For some reason, GH actions for MinGW fails at the following line of the Makefile

xxHash/Makefile

Line 207 in fb93aa4

$(RUN_ENV) ./xxhsum$(EXT) xxhash.*

Error log

OK. (passes 49948 tests)
5ffb01494ce73724  stdin
Error: unable to open input
Error: Could not open 'xxhash.c': No such file or directory. 
Error: unable to open input
Error: Could not open 'xxhash.h': No such file or directory. 
mingw32-make: *** [Makefile:207: check] Error 1
Error: Process completed with exit code 2.

@t-mat
Copy link
Copy Markdown
Contributor Author

t-mat commented Aug 21, 2025

I can't reproduce above error in my local msys environment. But here is a different issue from my local environment:

# CFLAGS=-Werror make -C tests/collisions check

Testing xxh3 algorithm (64-bit)
This program will allocate a lot of memory,
generate 3200000 64-bit hashes from samples of 256 bytes,
and attempt to produce 0 collisions.

 Creating filter (0 GB)
 Generate 3200000 hashes from samples of 256 bytes
 Generation and filter completed in 0s , detected up to 240270 candidates
 Storing hash candidates (1 MB)
assertion "checkPtr == hashCandidates" failed: file "main.c", line 772, function: search_collisions

Is this line fine?

assert(checkPtr == hashCandidates); /* simplification: since we are reducing the size,

Allocation size of hashCandidates is tableSize.

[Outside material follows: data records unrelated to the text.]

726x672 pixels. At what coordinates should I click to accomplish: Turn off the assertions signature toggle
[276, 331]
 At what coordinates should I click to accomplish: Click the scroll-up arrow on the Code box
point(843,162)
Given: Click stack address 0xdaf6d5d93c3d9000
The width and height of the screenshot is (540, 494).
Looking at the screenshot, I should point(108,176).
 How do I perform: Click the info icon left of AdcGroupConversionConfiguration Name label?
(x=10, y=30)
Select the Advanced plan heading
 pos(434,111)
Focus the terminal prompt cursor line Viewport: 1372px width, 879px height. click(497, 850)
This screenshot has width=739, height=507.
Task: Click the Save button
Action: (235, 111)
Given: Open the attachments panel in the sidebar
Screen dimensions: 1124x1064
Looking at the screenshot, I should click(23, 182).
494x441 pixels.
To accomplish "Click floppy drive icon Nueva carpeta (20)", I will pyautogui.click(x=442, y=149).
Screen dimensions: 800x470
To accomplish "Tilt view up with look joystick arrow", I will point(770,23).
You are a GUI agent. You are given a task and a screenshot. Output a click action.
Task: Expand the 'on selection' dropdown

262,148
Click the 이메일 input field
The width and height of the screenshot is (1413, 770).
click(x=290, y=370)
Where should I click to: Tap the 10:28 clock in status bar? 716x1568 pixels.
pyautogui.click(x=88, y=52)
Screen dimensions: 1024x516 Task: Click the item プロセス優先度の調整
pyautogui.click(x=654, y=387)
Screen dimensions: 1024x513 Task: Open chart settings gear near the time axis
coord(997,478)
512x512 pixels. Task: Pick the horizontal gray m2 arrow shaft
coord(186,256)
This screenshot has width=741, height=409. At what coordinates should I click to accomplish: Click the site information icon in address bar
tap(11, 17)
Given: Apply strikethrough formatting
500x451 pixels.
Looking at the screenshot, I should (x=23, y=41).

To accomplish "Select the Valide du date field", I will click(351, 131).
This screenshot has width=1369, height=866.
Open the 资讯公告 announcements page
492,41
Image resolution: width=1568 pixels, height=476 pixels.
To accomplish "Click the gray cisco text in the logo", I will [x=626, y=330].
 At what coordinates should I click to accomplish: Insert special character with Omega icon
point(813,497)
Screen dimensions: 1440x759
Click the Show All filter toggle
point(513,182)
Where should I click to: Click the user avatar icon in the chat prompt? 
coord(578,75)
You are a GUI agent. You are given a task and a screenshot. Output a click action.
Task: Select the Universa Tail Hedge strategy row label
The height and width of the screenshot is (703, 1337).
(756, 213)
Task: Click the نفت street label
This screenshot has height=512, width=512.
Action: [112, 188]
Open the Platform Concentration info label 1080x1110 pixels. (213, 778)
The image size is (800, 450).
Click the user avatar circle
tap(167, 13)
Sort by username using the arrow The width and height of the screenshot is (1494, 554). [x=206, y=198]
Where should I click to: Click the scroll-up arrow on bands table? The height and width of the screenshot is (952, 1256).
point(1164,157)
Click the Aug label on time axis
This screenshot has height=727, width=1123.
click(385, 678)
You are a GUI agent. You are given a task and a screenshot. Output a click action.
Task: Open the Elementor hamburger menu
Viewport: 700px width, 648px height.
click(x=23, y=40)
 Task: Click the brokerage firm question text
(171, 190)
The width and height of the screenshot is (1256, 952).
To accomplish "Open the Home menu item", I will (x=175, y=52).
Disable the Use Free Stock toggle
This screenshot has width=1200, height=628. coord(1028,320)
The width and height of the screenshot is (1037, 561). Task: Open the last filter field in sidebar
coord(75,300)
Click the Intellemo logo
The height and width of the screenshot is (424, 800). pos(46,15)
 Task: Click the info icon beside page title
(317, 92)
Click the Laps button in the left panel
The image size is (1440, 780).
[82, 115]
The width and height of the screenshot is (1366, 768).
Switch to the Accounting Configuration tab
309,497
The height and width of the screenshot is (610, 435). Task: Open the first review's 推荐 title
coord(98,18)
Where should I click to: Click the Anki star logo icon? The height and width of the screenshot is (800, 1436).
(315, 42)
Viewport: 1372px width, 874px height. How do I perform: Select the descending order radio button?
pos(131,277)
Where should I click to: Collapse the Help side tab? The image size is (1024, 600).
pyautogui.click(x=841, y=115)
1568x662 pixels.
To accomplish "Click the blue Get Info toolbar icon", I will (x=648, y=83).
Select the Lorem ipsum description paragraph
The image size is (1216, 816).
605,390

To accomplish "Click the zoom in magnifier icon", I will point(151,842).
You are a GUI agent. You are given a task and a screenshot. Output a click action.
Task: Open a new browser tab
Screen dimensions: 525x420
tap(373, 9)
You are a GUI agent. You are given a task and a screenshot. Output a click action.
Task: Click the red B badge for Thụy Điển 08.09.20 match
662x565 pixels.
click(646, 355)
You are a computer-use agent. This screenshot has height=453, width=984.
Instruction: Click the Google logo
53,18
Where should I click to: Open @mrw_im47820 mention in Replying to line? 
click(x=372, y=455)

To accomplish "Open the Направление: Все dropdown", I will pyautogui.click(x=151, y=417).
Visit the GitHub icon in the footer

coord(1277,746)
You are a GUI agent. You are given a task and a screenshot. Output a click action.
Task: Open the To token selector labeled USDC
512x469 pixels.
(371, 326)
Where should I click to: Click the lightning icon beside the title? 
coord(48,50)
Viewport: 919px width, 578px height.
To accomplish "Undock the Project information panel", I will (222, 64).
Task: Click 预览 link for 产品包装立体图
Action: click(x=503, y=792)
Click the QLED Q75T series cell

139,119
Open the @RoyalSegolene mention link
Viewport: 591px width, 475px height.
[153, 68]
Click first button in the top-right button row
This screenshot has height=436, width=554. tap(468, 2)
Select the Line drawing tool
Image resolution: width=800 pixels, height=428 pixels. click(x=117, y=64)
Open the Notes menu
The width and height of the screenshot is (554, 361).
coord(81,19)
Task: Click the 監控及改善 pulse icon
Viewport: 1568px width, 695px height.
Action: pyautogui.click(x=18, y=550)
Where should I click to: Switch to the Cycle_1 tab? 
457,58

size_t const tableSize = (size_t)((maxNbH+1) * hashByteSize);
...
void* const hashCandidates = malloc(tableSize);

But size for realloc() is nbCandidates * hashByteSize.

if (nbCandidates < maxNbH) {
  ...
  void* const checkPtr = realloc(hashCandidates, nbCandidates * hashByteSize);
  ...
  assert(checkPtr == hashCandidates);  /* simplification: since we are reducing the size, ... */
}

Since nbCandidates < maxNbH, argument of relloc() is always less than its original allocation size.
It means realloc() may or may not reallocate (move) its memory region (or not).
Therefore, after this realloc(), we should not use hashCandidates.

Also, when I put printf("%p\n", hashCandidates) for debug, gcc-15 reports the following warning/error.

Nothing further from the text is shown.